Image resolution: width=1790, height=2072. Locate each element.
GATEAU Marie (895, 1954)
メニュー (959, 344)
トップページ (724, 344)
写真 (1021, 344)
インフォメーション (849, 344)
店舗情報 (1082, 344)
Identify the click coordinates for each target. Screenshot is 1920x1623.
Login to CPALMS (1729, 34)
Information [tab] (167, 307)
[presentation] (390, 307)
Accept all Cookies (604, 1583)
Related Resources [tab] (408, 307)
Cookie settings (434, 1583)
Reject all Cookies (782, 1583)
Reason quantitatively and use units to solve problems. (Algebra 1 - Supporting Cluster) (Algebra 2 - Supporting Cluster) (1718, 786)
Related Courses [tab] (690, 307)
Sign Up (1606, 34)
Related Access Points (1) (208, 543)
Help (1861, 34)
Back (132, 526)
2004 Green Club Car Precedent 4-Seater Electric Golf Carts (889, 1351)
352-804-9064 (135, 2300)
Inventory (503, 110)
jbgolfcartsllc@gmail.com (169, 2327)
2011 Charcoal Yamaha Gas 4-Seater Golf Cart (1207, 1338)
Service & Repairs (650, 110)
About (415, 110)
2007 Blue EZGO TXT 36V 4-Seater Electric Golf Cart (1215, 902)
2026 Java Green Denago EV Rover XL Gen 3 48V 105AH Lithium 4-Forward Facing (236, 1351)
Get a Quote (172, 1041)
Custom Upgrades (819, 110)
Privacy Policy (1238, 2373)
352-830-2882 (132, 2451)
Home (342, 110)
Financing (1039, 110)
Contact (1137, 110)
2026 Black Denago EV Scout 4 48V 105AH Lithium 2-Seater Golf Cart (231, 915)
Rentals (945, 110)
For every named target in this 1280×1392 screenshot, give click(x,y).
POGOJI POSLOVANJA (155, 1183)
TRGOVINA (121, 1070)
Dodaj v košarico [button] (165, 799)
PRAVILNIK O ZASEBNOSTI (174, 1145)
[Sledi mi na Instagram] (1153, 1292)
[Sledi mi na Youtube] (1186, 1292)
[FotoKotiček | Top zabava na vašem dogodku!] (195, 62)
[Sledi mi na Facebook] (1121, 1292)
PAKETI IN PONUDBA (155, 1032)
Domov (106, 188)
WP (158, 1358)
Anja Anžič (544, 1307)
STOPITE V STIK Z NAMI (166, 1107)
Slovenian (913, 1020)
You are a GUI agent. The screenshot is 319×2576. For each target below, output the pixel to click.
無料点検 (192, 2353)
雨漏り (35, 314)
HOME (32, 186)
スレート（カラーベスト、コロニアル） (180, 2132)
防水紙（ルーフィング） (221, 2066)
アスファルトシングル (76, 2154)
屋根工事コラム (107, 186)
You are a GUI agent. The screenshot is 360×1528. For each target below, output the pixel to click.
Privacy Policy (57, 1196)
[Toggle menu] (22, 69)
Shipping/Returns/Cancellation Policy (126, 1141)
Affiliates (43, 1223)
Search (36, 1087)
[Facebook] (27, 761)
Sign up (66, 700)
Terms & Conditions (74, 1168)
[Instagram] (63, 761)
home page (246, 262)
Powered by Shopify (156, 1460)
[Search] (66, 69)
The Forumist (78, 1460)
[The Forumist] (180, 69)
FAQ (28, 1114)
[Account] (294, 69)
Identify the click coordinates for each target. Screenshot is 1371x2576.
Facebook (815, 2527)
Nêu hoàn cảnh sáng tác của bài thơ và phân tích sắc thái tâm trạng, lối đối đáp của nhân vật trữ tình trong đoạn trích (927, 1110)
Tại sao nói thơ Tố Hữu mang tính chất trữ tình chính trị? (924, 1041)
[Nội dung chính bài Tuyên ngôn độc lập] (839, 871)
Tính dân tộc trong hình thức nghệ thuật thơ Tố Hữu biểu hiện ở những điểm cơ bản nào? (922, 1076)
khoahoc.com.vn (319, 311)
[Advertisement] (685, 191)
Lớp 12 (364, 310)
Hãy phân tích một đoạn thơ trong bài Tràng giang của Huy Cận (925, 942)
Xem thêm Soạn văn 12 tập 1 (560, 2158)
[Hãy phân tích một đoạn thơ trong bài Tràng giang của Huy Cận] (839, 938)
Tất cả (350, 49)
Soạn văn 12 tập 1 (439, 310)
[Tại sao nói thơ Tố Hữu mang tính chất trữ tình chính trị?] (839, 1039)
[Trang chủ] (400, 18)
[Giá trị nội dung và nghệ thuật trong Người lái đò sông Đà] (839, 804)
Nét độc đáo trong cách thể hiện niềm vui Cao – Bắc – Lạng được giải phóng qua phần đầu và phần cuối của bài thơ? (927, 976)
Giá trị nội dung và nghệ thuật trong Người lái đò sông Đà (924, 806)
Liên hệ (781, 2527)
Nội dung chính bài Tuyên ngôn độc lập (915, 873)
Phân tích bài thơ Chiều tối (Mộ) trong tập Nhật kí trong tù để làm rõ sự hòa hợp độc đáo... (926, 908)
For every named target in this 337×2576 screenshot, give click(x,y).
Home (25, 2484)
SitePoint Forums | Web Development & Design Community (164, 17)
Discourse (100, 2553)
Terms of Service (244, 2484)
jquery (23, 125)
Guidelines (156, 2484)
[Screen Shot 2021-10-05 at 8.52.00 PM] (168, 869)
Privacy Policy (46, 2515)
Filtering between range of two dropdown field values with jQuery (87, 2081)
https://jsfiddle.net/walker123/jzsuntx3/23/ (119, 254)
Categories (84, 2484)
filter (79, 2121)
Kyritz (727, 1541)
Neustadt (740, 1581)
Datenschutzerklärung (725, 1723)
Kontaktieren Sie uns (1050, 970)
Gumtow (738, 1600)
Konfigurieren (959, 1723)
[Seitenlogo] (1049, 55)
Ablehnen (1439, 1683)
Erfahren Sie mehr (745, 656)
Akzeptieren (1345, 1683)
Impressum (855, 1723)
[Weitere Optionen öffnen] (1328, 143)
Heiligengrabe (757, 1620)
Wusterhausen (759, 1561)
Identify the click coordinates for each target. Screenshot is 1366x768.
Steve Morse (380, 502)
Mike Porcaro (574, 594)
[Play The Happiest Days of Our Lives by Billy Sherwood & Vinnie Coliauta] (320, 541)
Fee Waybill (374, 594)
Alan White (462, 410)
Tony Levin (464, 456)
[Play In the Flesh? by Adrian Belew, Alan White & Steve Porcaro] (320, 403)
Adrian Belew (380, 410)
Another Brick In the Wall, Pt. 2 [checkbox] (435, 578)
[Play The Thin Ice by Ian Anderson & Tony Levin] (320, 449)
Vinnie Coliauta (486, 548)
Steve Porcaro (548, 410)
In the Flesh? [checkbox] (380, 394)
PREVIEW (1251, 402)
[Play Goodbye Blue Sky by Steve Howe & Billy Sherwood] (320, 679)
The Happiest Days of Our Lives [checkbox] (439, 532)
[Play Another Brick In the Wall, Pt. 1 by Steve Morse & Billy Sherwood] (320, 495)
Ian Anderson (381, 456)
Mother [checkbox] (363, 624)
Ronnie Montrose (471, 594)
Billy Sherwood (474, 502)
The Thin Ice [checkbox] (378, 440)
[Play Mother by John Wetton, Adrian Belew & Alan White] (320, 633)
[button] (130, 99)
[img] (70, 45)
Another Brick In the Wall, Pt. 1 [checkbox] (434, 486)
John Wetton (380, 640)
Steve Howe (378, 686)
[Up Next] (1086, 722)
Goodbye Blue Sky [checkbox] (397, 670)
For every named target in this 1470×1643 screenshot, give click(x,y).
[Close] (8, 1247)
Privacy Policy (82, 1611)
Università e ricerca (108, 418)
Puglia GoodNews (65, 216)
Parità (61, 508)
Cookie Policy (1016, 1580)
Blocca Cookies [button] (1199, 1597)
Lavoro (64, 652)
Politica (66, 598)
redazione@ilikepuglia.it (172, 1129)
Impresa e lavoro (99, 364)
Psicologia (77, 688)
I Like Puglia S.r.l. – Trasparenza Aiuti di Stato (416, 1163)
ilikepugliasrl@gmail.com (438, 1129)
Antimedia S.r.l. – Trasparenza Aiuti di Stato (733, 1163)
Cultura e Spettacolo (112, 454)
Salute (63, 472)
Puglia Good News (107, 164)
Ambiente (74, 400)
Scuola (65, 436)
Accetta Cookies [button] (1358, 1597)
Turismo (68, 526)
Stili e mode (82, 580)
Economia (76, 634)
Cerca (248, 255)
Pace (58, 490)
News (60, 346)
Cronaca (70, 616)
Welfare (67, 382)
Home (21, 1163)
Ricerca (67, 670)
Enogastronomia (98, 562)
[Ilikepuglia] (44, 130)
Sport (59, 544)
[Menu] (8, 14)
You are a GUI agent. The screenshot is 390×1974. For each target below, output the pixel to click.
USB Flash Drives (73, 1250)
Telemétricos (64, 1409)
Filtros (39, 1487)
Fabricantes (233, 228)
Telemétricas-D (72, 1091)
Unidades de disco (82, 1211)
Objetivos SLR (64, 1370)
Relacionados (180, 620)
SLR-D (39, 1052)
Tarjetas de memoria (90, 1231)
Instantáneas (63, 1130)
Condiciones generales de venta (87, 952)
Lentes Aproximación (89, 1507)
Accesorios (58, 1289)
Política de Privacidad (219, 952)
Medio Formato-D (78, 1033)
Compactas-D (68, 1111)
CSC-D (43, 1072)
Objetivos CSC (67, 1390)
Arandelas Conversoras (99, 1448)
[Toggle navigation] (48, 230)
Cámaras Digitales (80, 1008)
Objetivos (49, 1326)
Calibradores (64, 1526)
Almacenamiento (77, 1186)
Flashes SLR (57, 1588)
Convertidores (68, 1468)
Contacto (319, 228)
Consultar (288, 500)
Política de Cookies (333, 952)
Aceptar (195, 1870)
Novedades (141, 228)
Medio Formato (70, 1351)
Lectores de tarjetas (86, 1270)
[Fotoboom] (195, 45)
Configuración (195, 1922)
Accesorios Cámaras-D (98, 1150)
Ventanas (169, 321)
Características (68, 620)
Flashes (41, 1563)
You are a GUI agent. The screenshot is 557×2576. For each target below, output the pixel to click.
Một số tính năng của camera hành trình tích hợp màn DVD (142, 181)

____

Activity:
Whenever the word "named" shows up in a line of the entries, list that line.

Reply:
For every named target in this 1280×1392 screenshot, give click(x,y).
For every named target in this 337×2576 screenshot, give click(x,y).
For every named target in this 1470×1643 screenshot, give click(x,y).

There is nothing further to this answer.